La idea es luminosa: una pedagogía del testimonio donde marinos, científicos del INACH, integrantes del Ejército, Armada de Chile, FACH y expedicionarios compartan, en vivo, lo que significa habitar el hielo. Esa conexión humana, intuye Pincheira, puede hacer más por la "antartización" del país que cualquier guía didáctica oficial.
¿Es Chile un país antártico? La respuesta de un profesor
A la pregunta final, Pincheira responde con honestidad y con esperanza al mismo tiempo: "En lo personal, sí lo creo y lo valoro. Pero la centralización no permite culturizar a los ciudadanos. No se percibe una motivación por acercar al país hacia el sur. Debiésemos caminar más hacia el lado blanco del país y olvidarnos de la selva de cemento".

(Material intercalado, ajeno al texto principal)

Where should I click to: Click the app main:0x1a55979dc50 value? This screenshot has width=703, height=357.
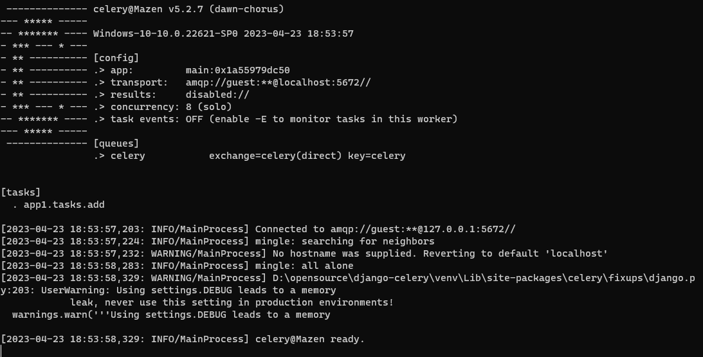237,70
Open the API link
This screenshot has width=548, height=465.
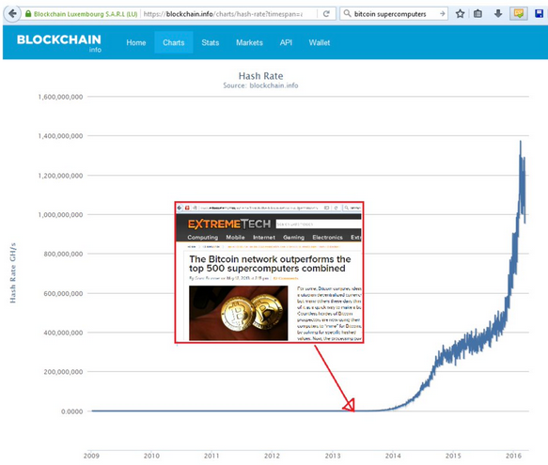point(286,42)
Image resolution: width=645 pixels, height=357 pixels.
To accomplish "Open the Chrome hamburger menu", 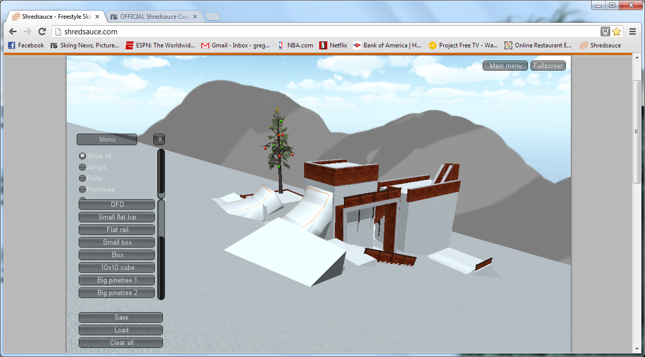I will (x=632, y=31).
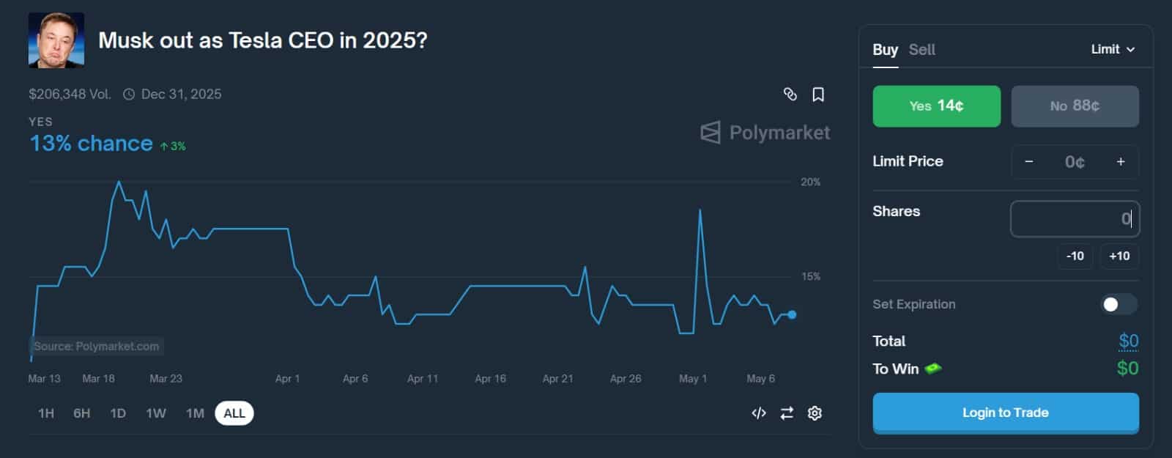Switch to the Sell tab
The image size is (1172, 458).
coord(921,50)
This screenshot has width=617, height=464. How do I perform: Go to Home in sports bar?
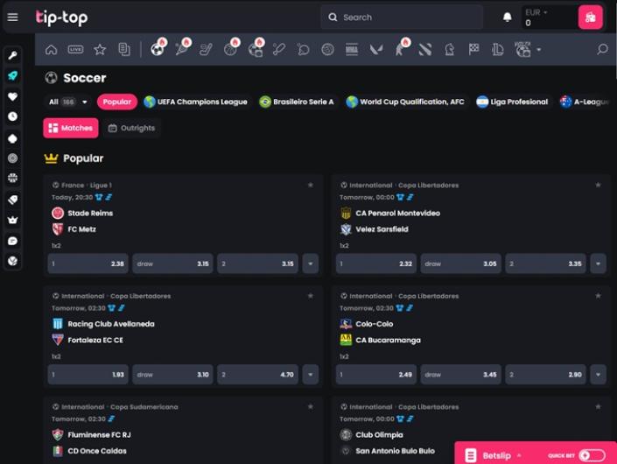[52, 50]
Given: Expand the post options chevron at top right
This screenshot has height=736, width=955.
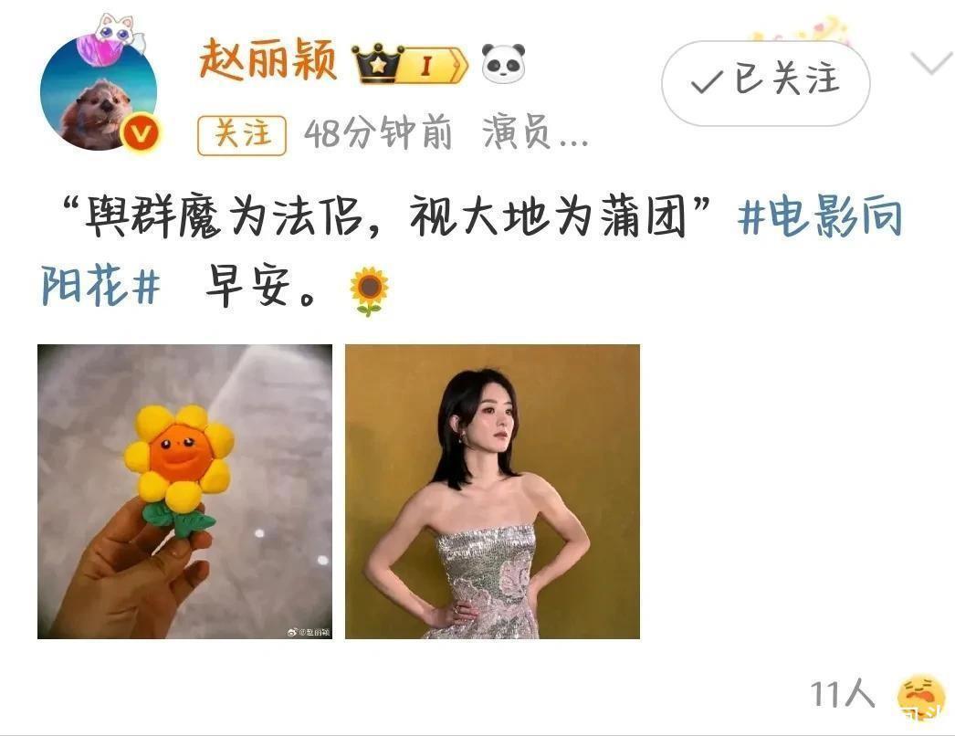Looking at the screenshot, I should coord(931,62).
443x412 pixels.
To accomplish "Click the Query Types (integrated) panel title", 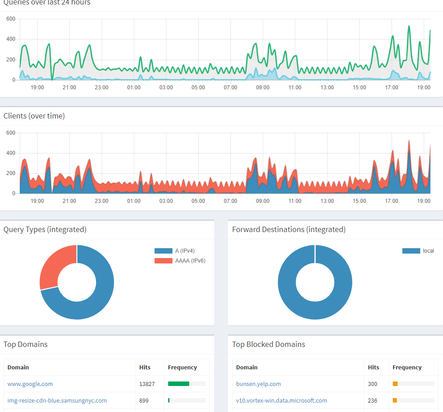I will (x=45, y=229).
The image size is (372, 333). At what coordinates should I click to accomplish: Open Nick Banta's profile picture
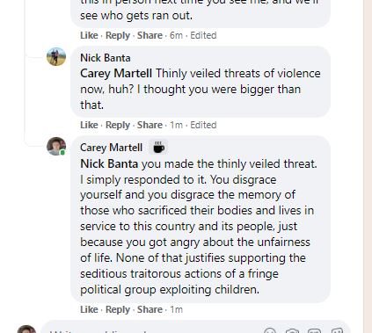[56, 56]
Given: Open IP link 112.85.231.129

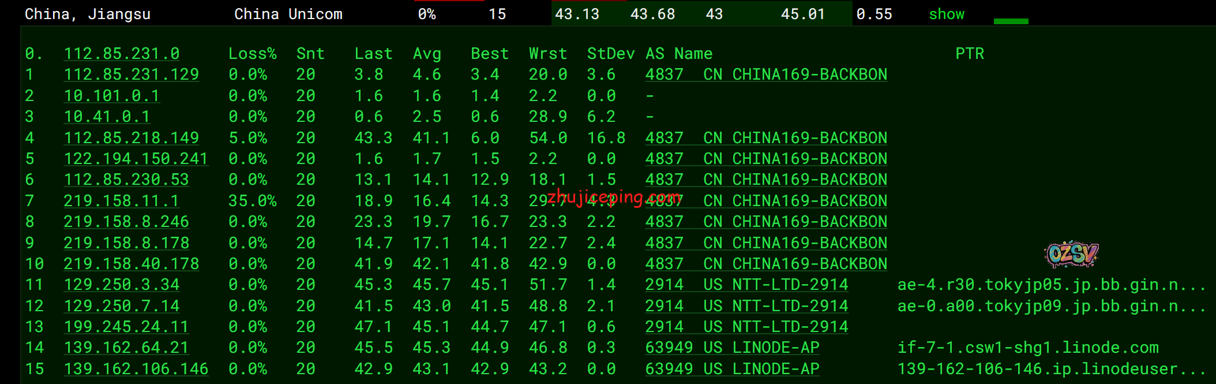Looking at the screenshot, I should [x=131, y=74].
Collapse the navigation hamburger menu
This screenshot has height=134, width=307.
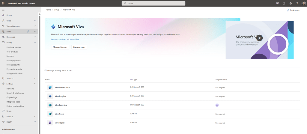coord(3,10)

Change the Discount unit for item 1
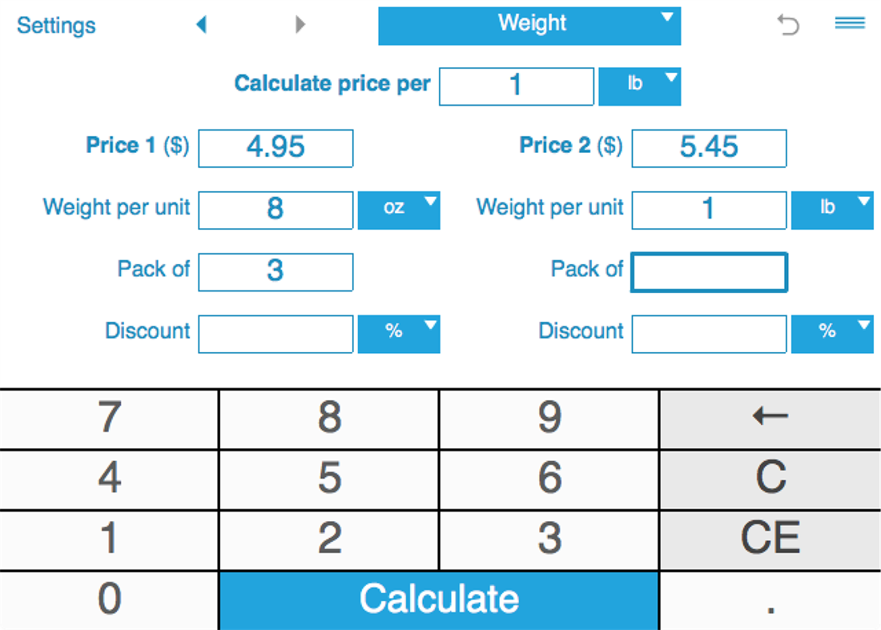click(x=399, y=334)
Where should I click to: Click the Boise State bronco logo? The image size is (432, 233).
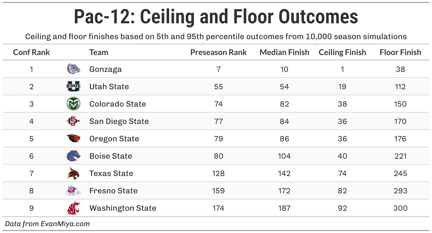pos(73,156)
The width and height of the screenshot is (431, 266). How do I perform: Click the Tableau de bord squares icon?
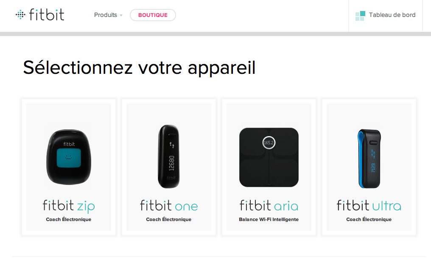pos(360,16)
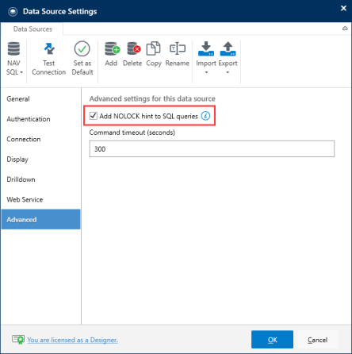Click the Command timeout input field
This screenshot has width=352, height=354.
tap(212, 148)
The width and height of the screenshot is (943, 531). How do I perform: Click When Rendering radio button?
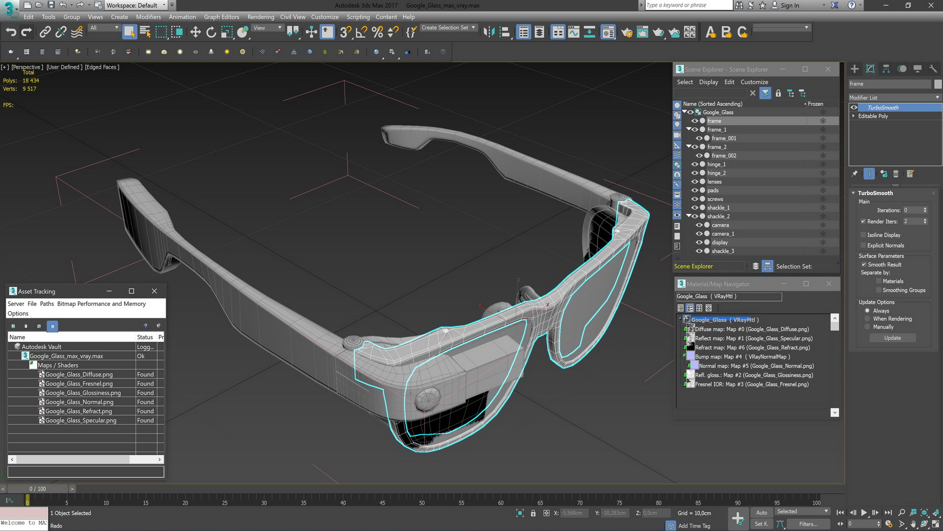pos(866,318)
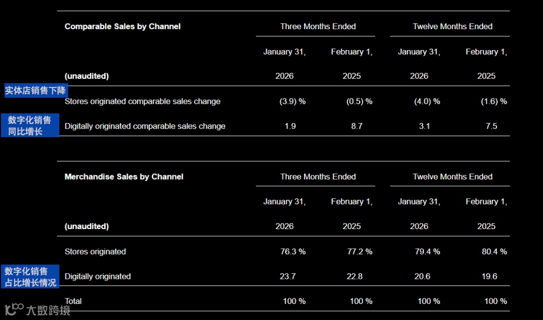Click Digitally originated comparable sales change row label
This screenshot has width=543, height=320.
point(145,126)
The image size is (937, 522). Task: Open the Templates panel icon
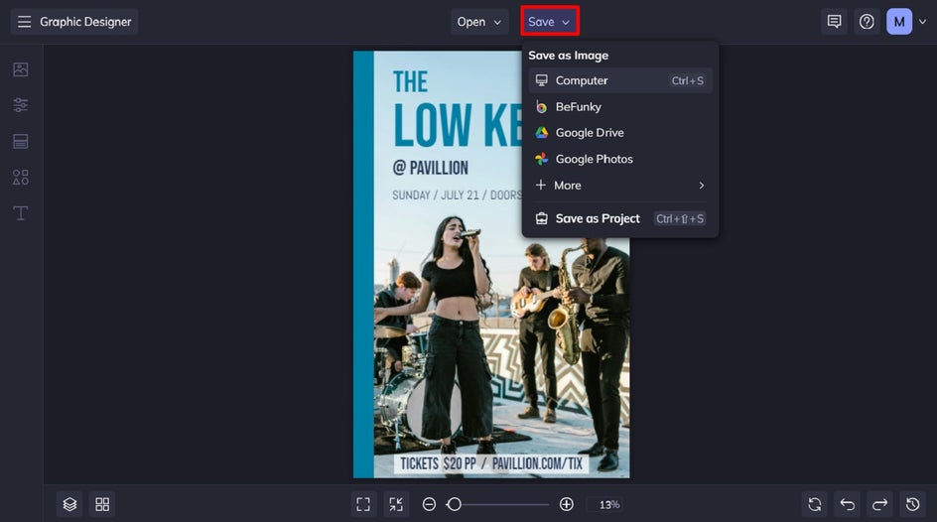pos(20,141)
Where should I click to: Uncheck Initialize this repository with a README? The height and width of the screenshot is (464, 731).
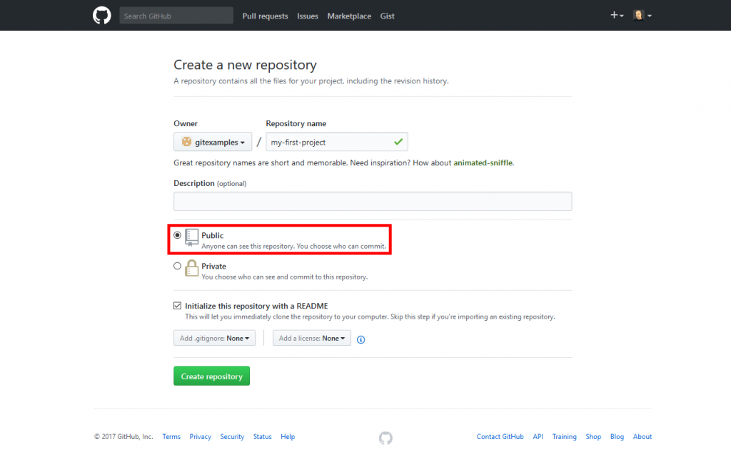[x=177, y=305]
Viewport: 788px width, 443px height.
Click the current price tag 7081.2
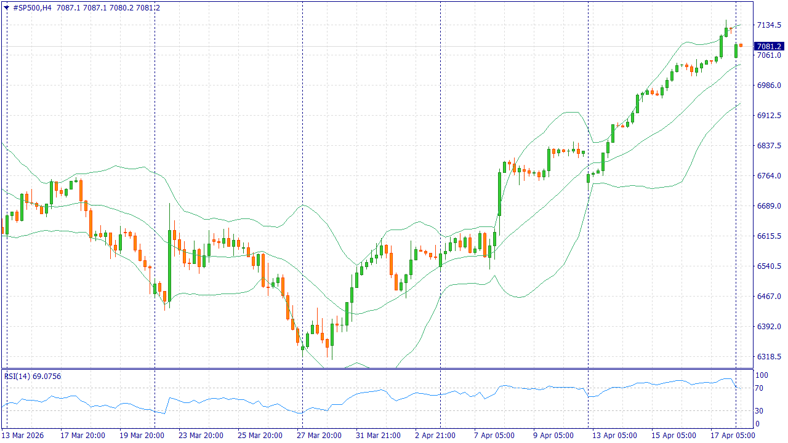click(x=769, y=46)
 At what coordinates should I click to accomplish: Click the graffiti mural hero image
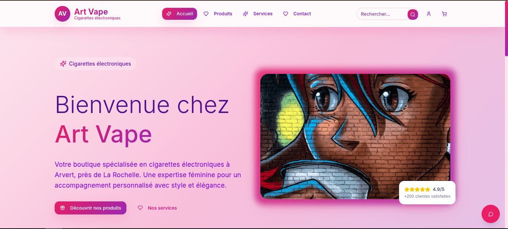355,136
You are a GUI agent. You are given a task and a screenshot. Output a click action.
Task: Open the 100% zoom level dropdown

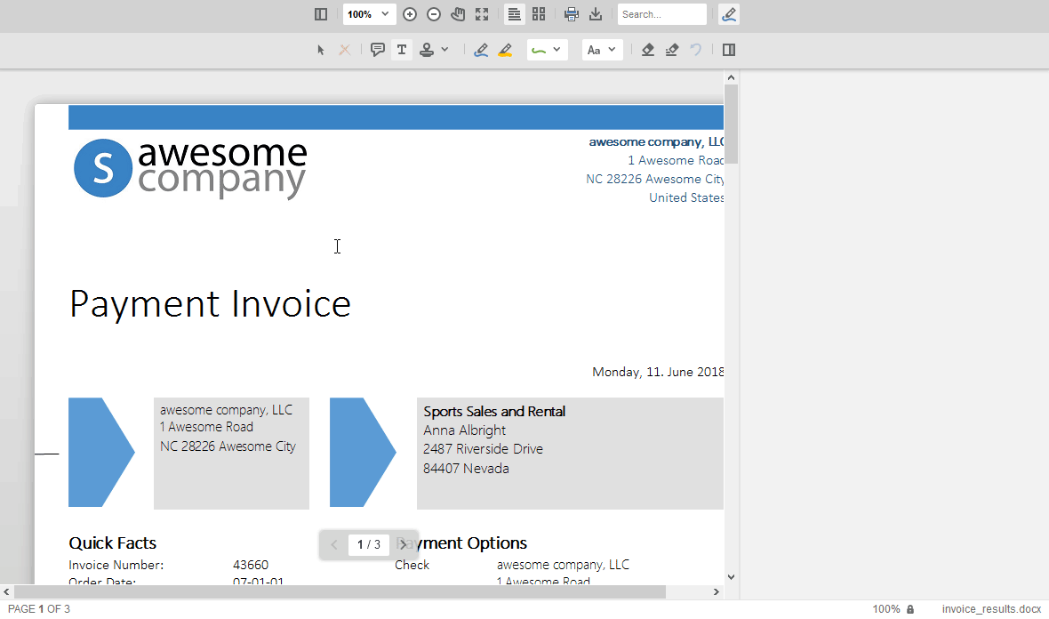pyautogui.click(x=369, y=14)
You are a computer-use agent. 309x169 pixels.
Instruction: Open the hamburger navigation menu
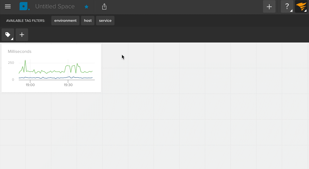pos(8,7)
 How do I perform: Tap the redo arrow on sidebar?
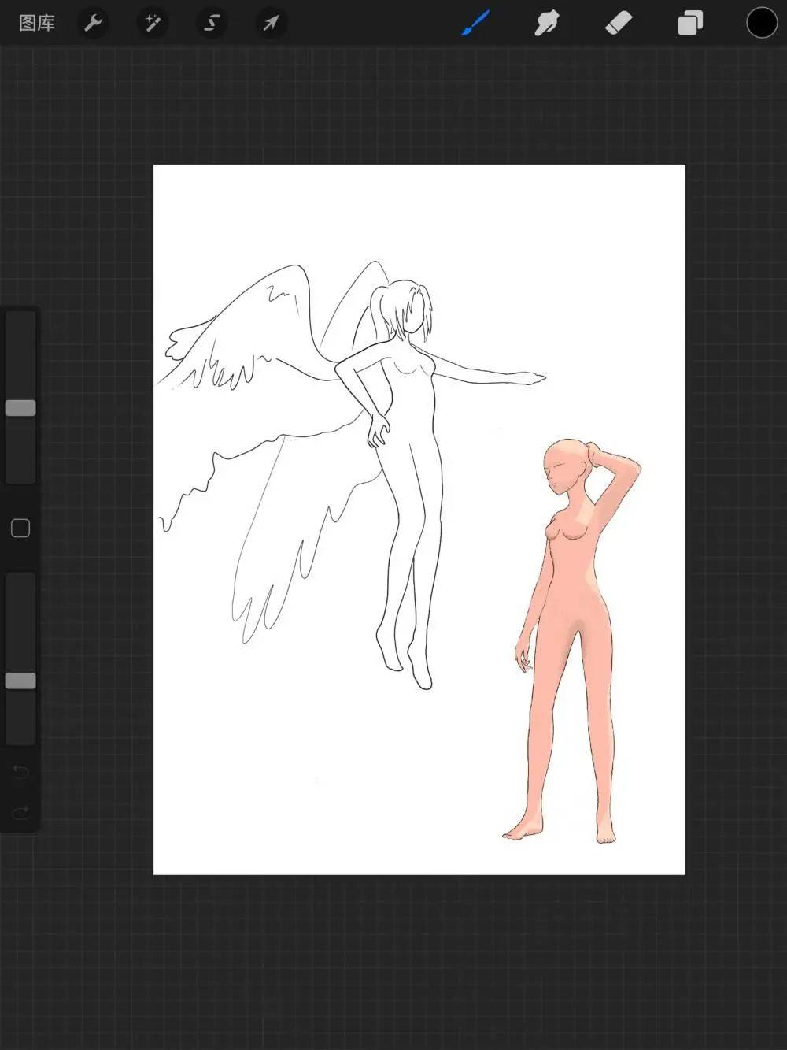pos(20,812)
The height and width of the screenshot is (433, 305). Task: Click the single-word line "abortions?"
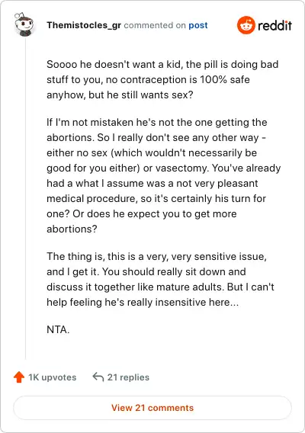[72, 229]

La frase tiene fuerza de manifiesto. No es la queja amarga de quien renuncia, sino la voz de quien sabe que el cambio es posible y empieza por hacerlo en su propia aula. Caminar hacia el lado blanco del país: esa es la invitación.
Una lección desde Cholchol para todo Chile
Que un profesor de Lenguaje, en una comuna de La Araucanía a más de tres mil kilómetros del Polo Sur, conduzca a sus estudiantes a aportar en un libro sobre la Antártica destinado a la primera infancia, es por sí mismo un gesto pedagógico esperanzador. Rompe la idea de que el continente blanco es asunto exclusivo de Magallanes y lo instala como patrimonio compartido. Demuestra que cuando un docente se compromete, el currículum oficial deja de ser un techo y se convierte en un punto de partida.
Miguel Pincheira lo resume con la sencillez de quien ha encontrado su vocación: la Antártica no se cuenta solo desde las bases y los buques. También se cuenta desde las aulas. Y esas aulas, como la suya en Cholchol, pueden estar en cualquier rincón del país, escribiendo, junto a un puñado de jóvenes entusiasmados, las primeras páginas de la relación de los niños y niñas de Chile con el continente blanco. La esperanza, parece decirnos su experiencia, no está en esperar que el sistema cambie: está en encender, una a una, las velas de cada sala de clases.